Kannst du alle Datensätze so überarbeiten, dass „icon“ überall durch „symbol“ ersetzt wird und sonst alles gleich bleibt? Lass die Bilder in der Antwort weg.

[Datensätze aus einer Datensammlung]
_ _ _ _
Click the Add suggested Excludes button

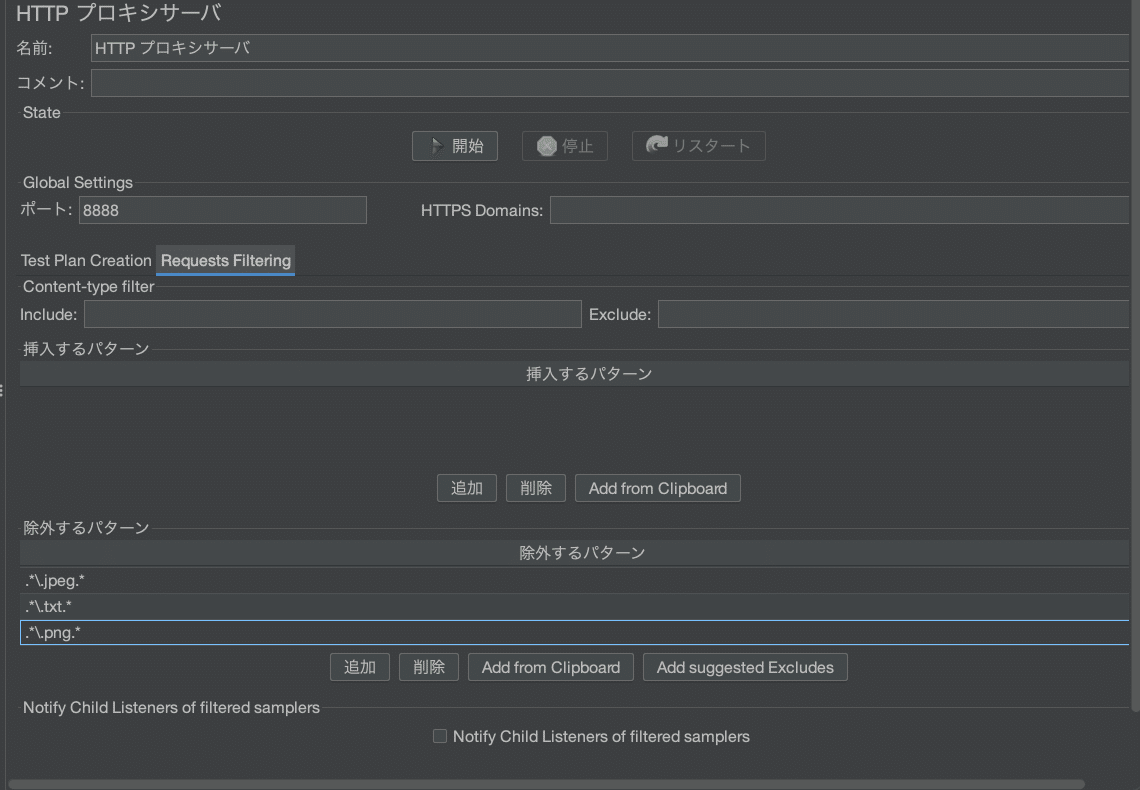pos(745,666)
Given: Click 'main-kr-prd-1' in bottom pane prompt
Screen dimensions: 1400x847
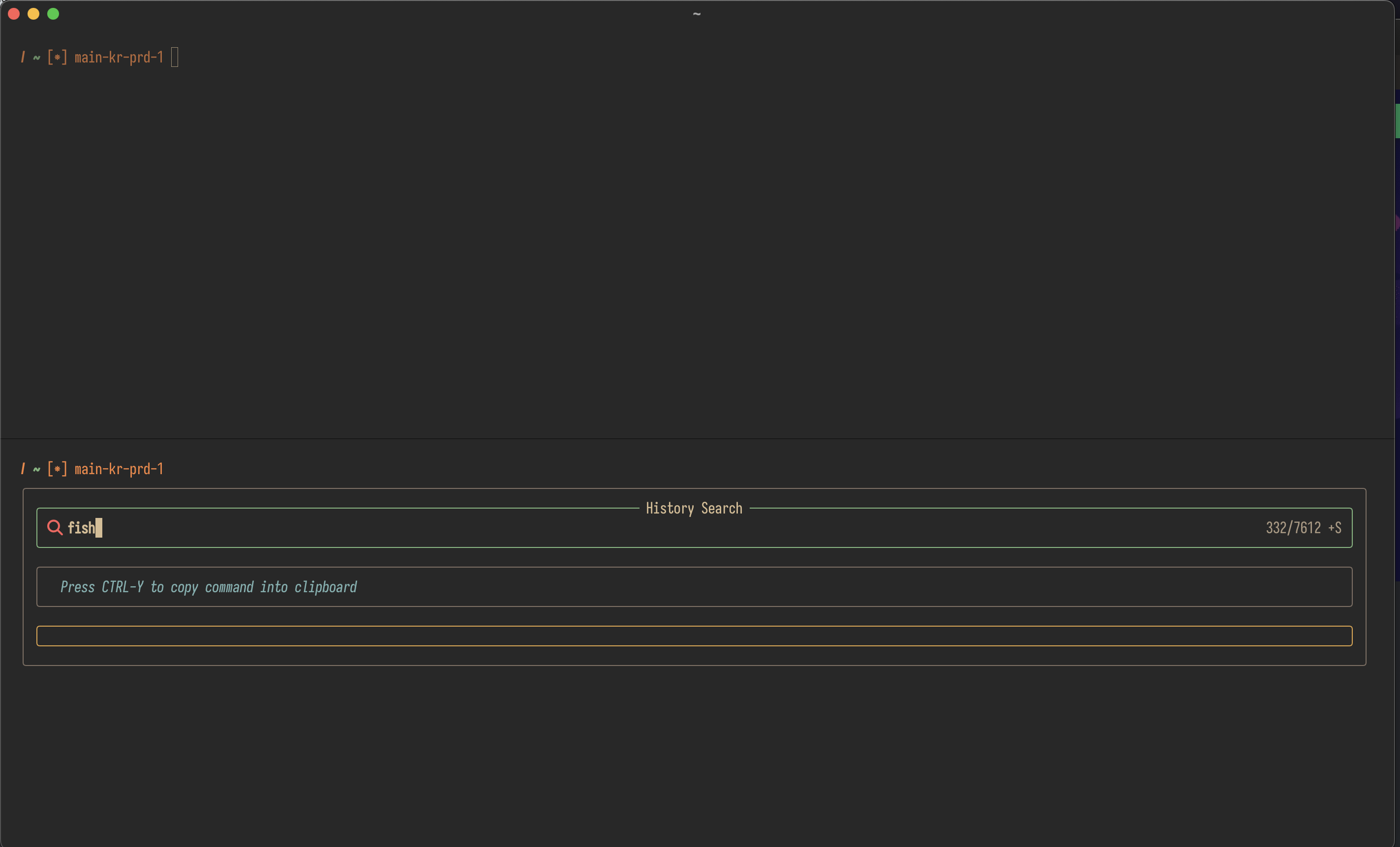Looking at the screenshot, I should [x=119, y=469].
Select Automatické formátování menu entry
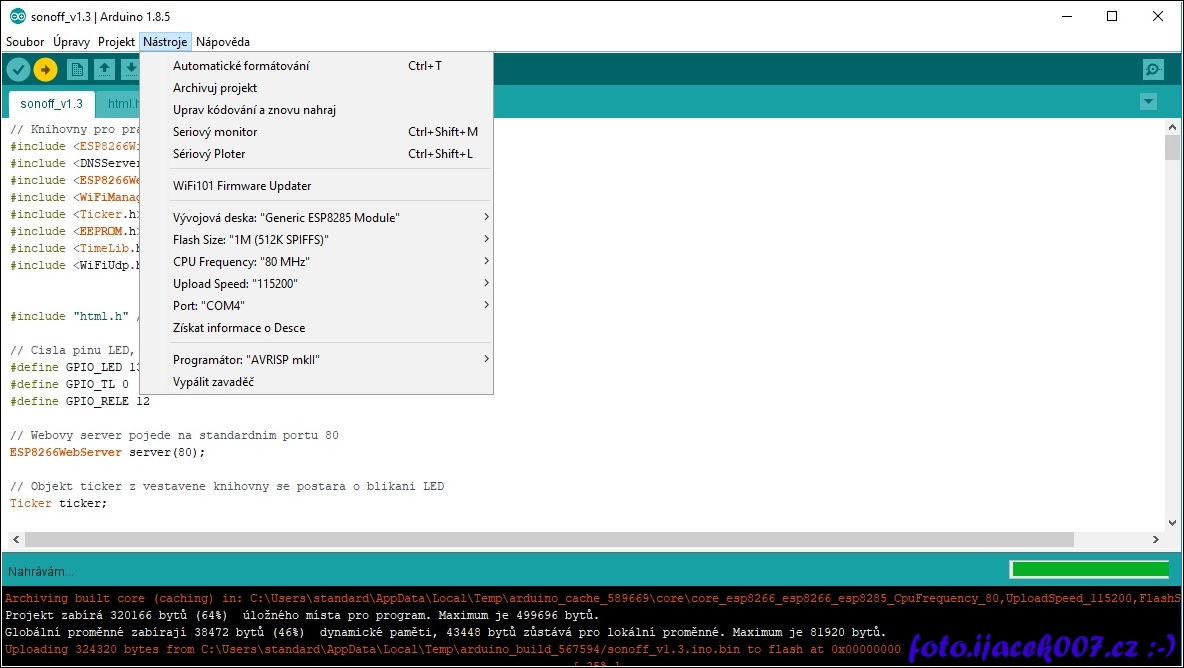 pos(241,66)

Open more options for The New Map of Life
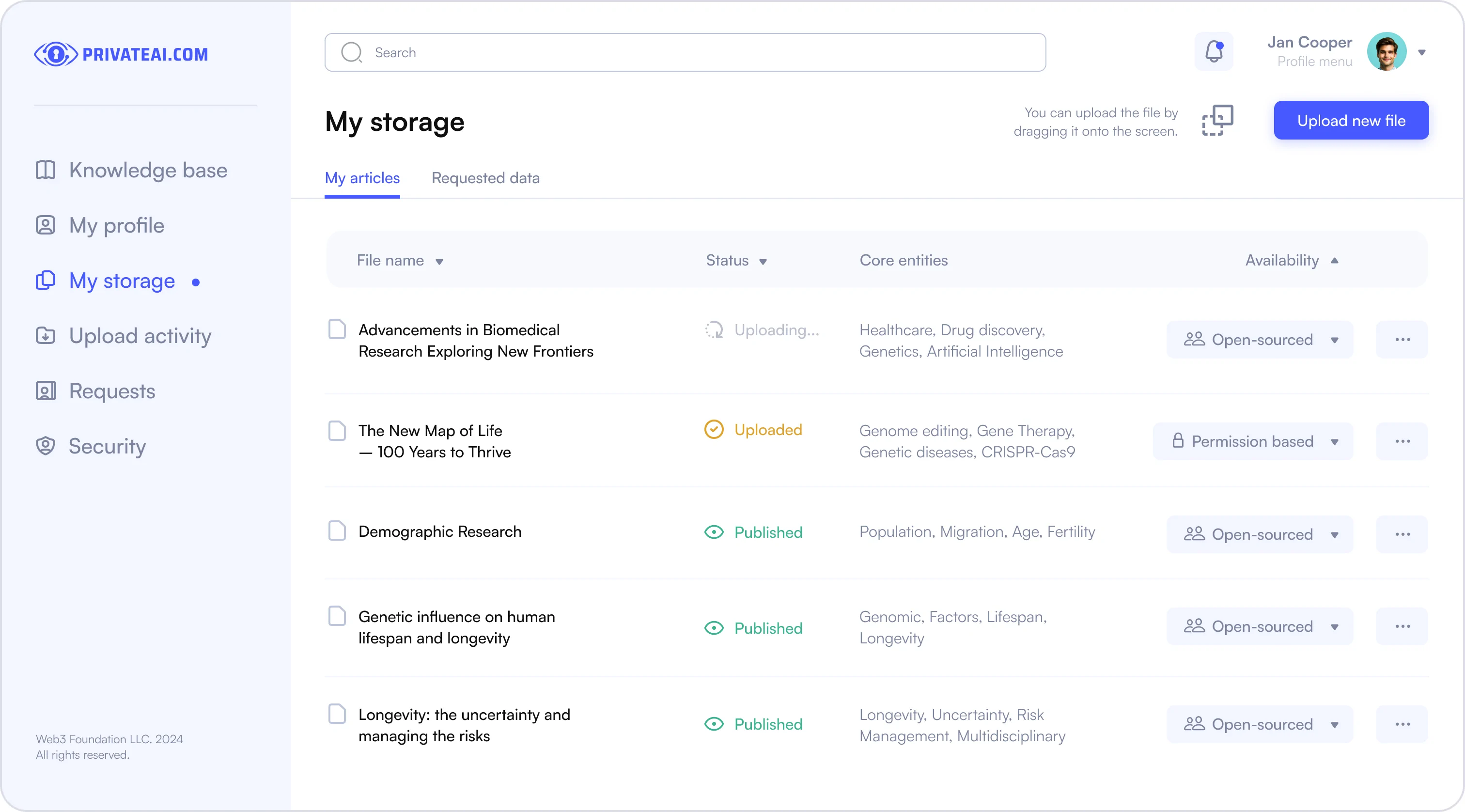(1402, 441)
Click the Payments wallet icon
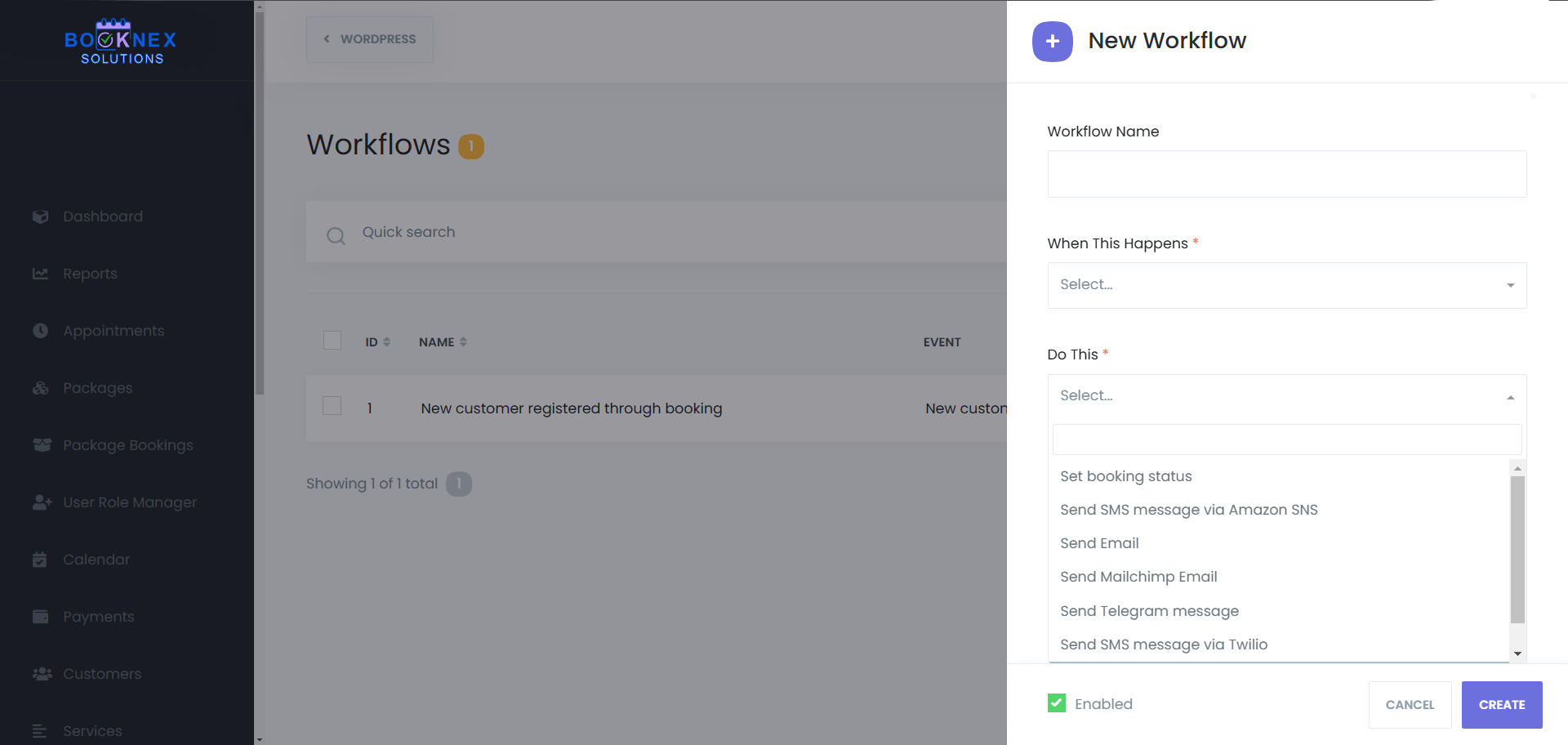The image size is (1568, 745). (40, 617)
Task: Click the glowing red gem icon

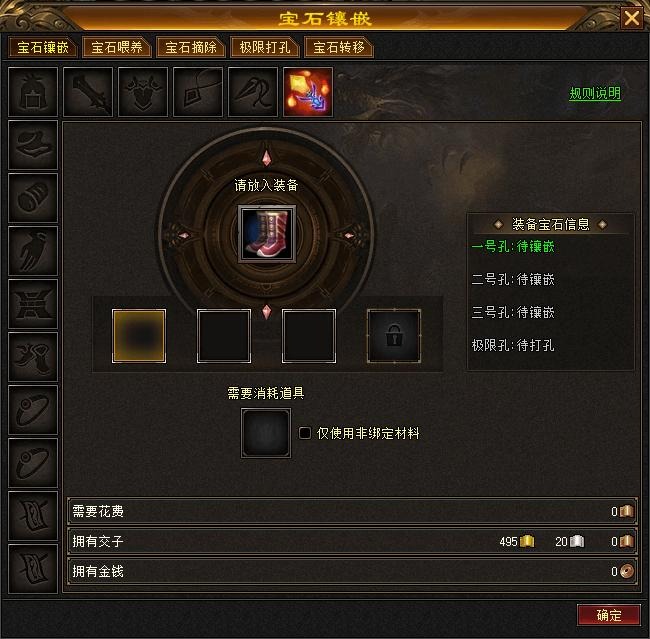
_ _ _ _
#### [ANTWORT ZUR AUFGABE]
Click the Add suggested Excludes button

pos(745,666)
Given: Click 'main-kr-prd-1' in bottom pane prompt
Screen dimensions: 1400x847
Looking at the screenshot, I should [x=119, y=469].
Select Automatické formátování menu entry
 pos(241,66)

Open more options for The New Map of Life
(1402, 441)
Click the Payments wallet symbol
The image size is (1568, 745). (40, 617)
Task: Click the glowing red gem symbol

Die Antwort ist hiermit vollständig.